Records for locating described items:
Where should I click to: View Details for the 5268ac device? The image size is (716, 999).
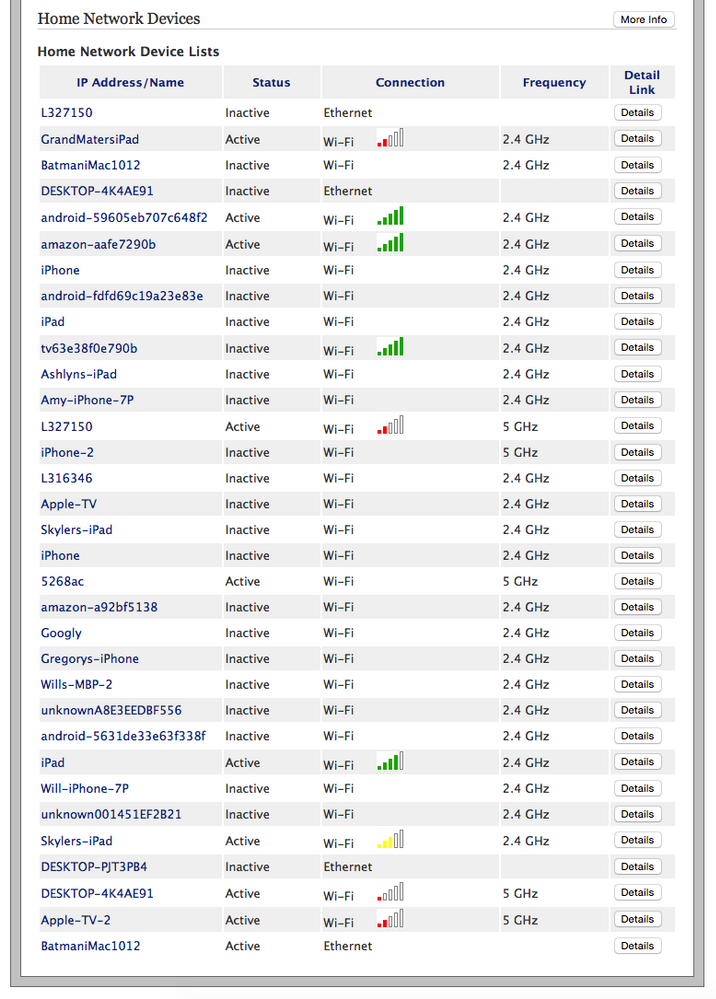637,581
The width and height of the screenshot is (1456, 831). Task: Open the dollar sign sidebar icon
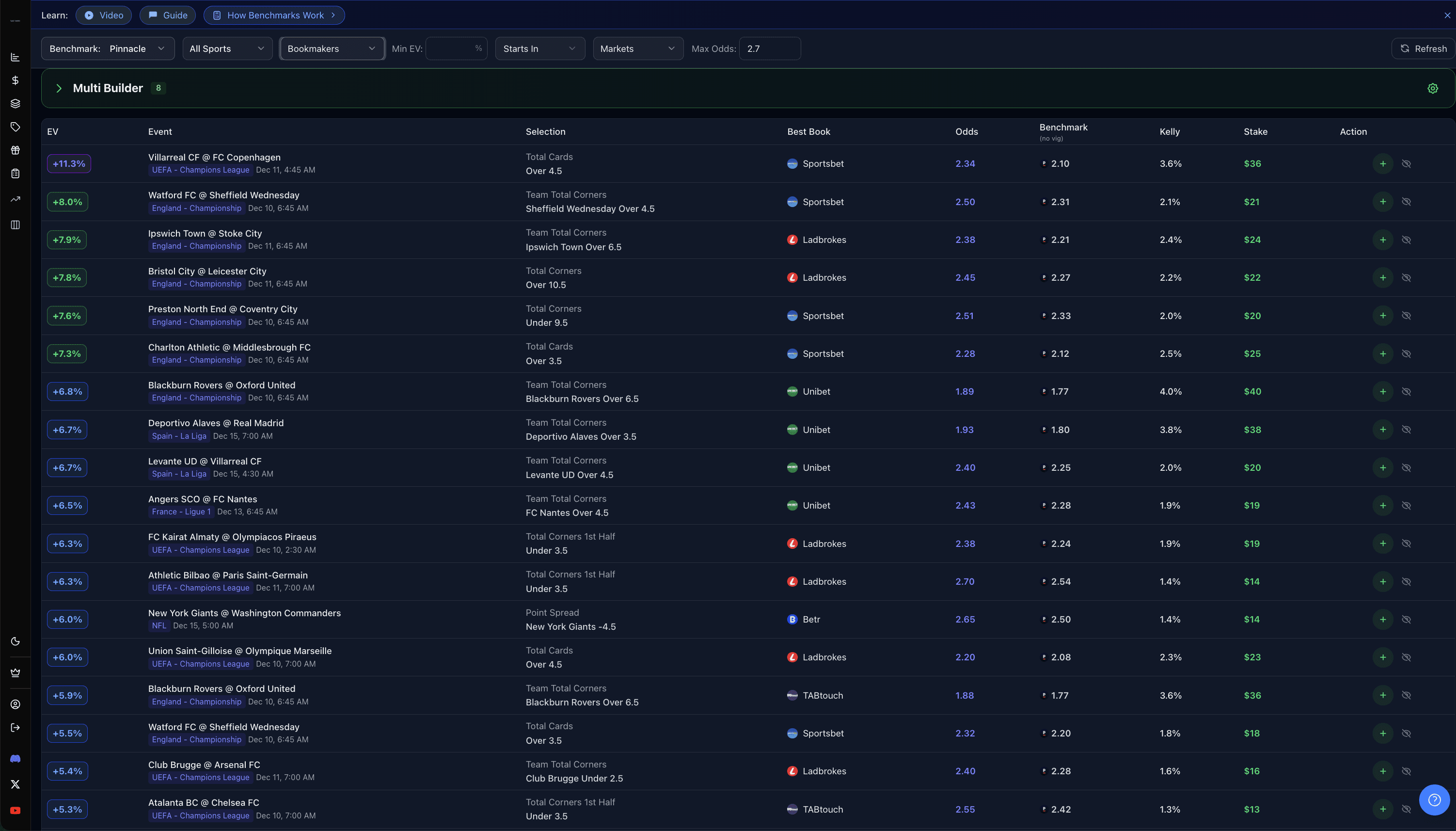coord(16,80)
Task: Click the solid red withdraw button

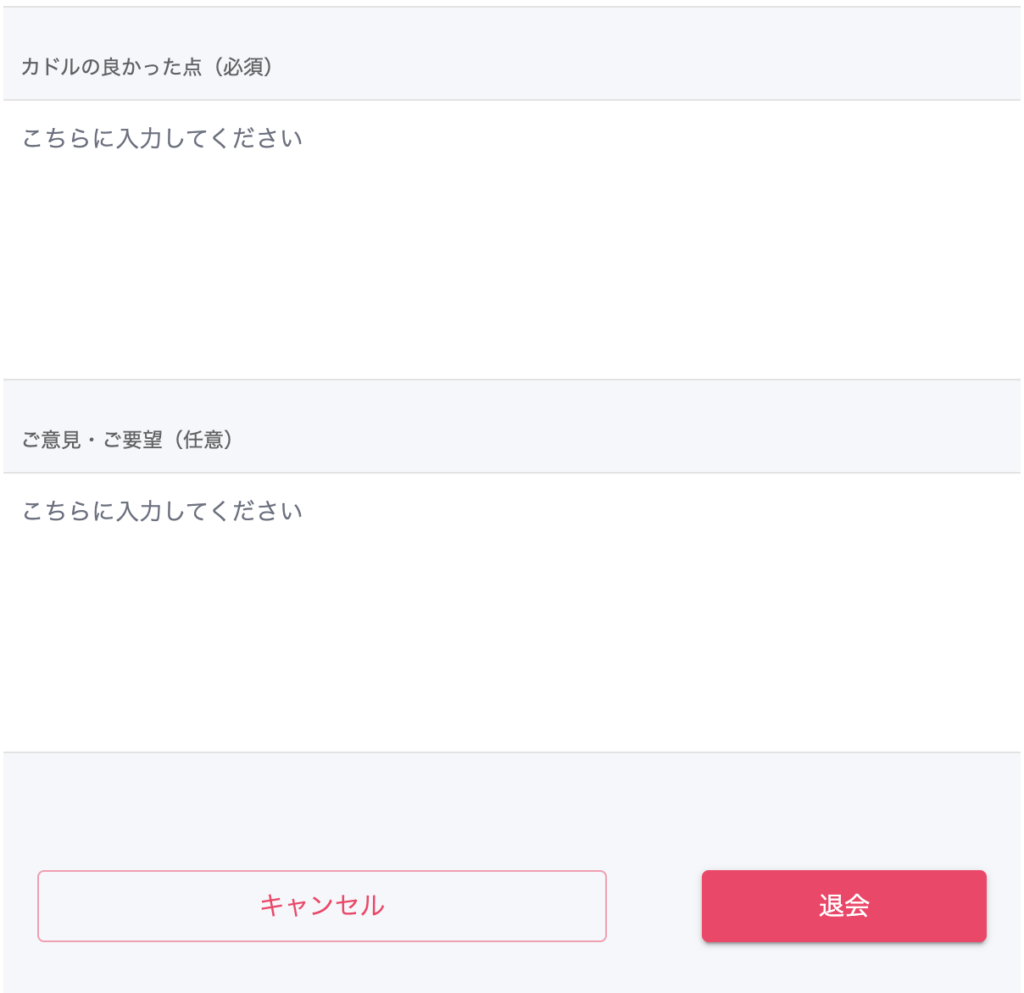Action: point(844,906)
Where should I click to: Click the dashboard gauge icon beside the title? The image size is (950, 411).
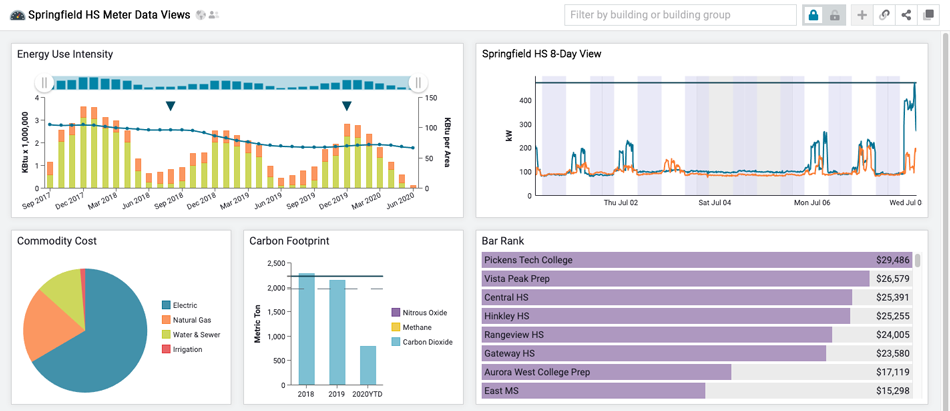[17, 15]
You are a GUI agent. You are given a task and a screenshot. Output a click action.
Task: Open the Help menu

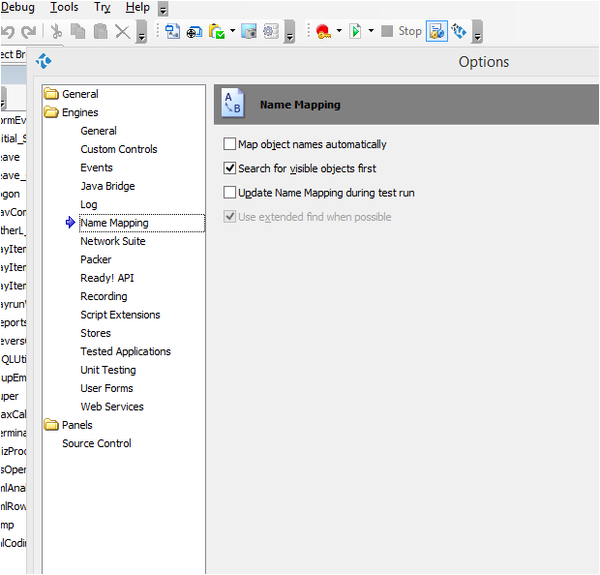click(137, 7)
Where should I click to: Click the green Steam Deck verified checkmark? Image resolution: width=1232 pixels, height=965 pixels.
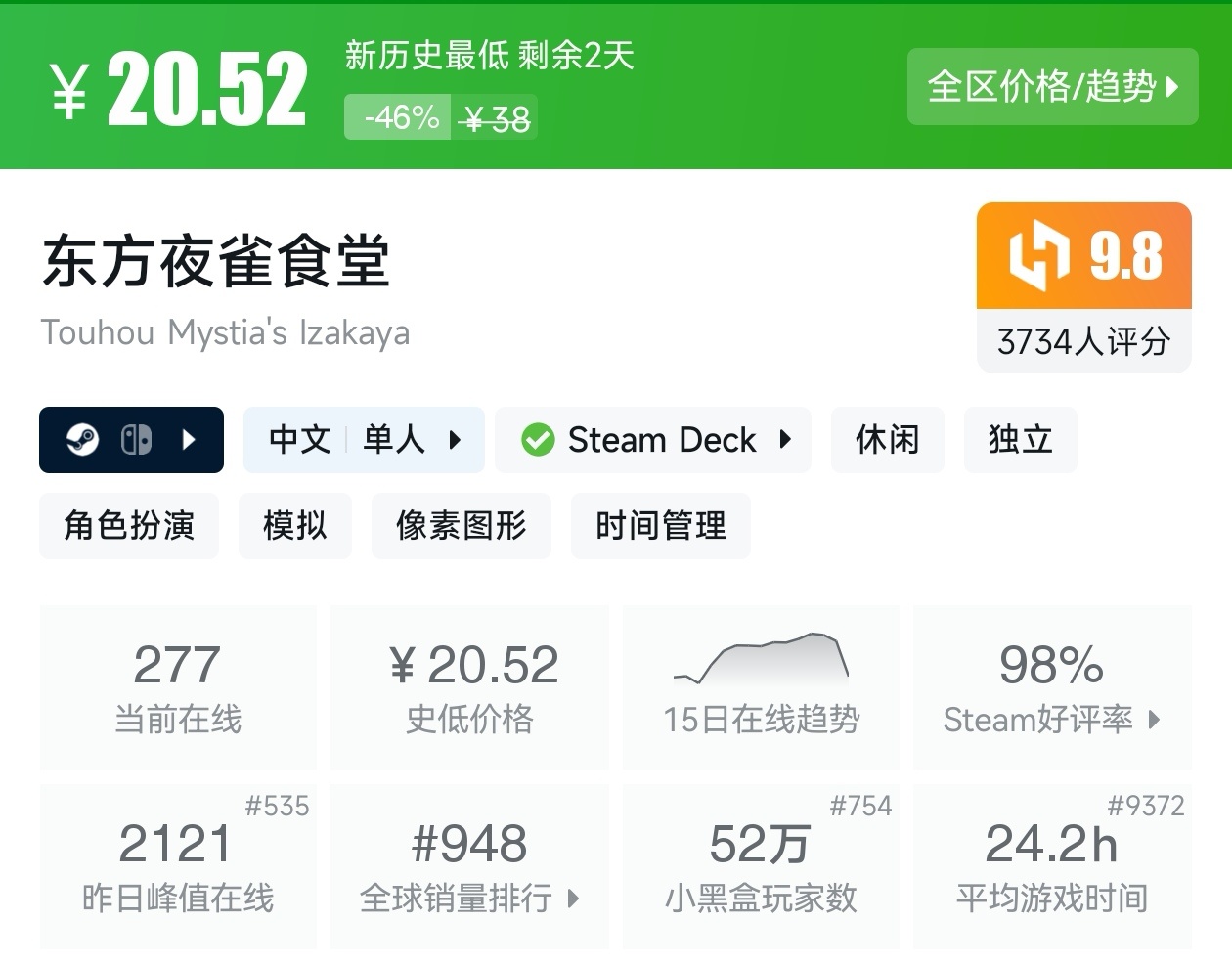pyautogui.click(x=537, y=440)
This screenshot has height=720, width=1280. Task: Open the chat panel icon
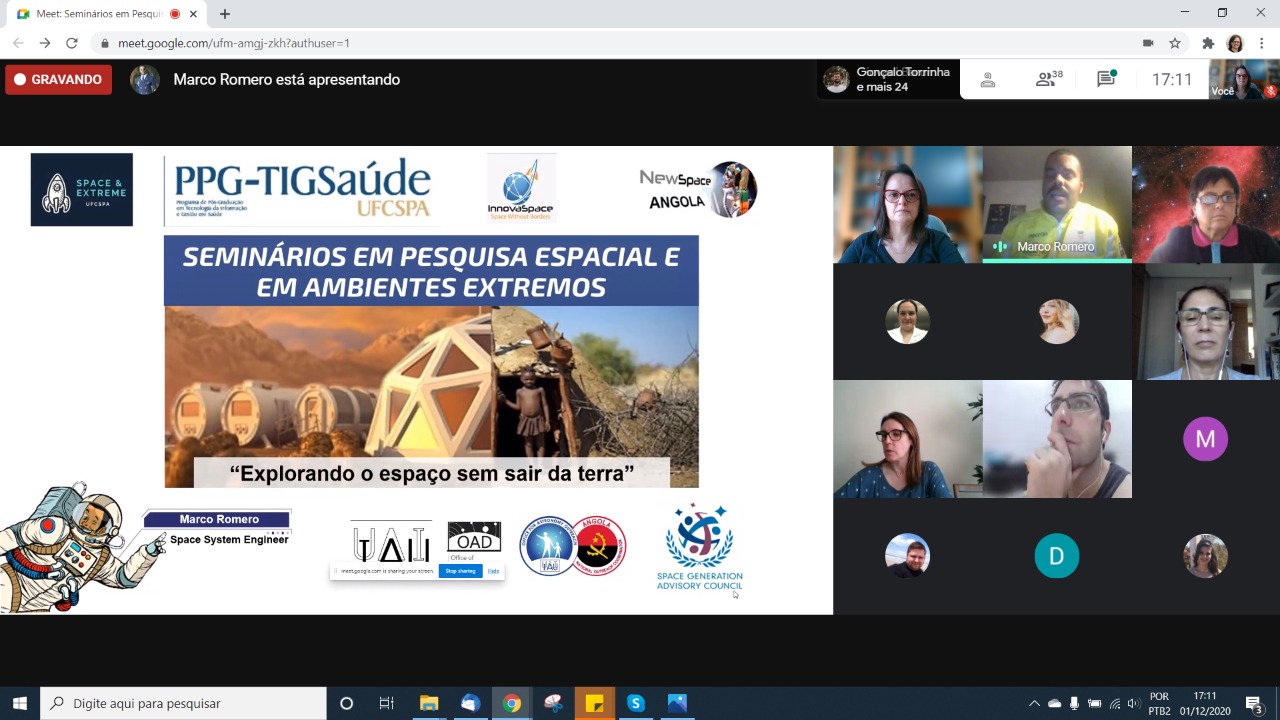pos(1106,79)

REQUIREMENT:
Rewrite the records above as a JSON list of strings, one string for each line, with blank lines skipped and the pictures left out.

COMPLETE ANSWER:
[
  "Where should I click to: View Details for the 5268ac device? The image size is (716, 999).",
  "637,581",
  "The width and height of the screenshot is (1456, 831). Task: Open the dollar sign sidebar icon",
  "coord(16,80)",
  "Task: Click the solid red withdraw button",
  "Action: point(844,906)",
  "Where should I click to: Click the dashboard gauge icon beside the title? The image size is (950, 411).",
  "[17, 15]",
  "You are a GUI agent. You are given a task and a screenshot. Output a click action.",
  "Task: Open the Help menu",
  "click(137, 7)",
  "Where should I click to: Click the green Steam Deck verified checkmark? Image resolution: width=1232 pixels, height=965 pixels.",
  "pyautogui.click(x=537, y=440)",
  "This screenshot has height=720, width=1280. Task: Open the chat panel icon",
  "pos(1106,79)"
]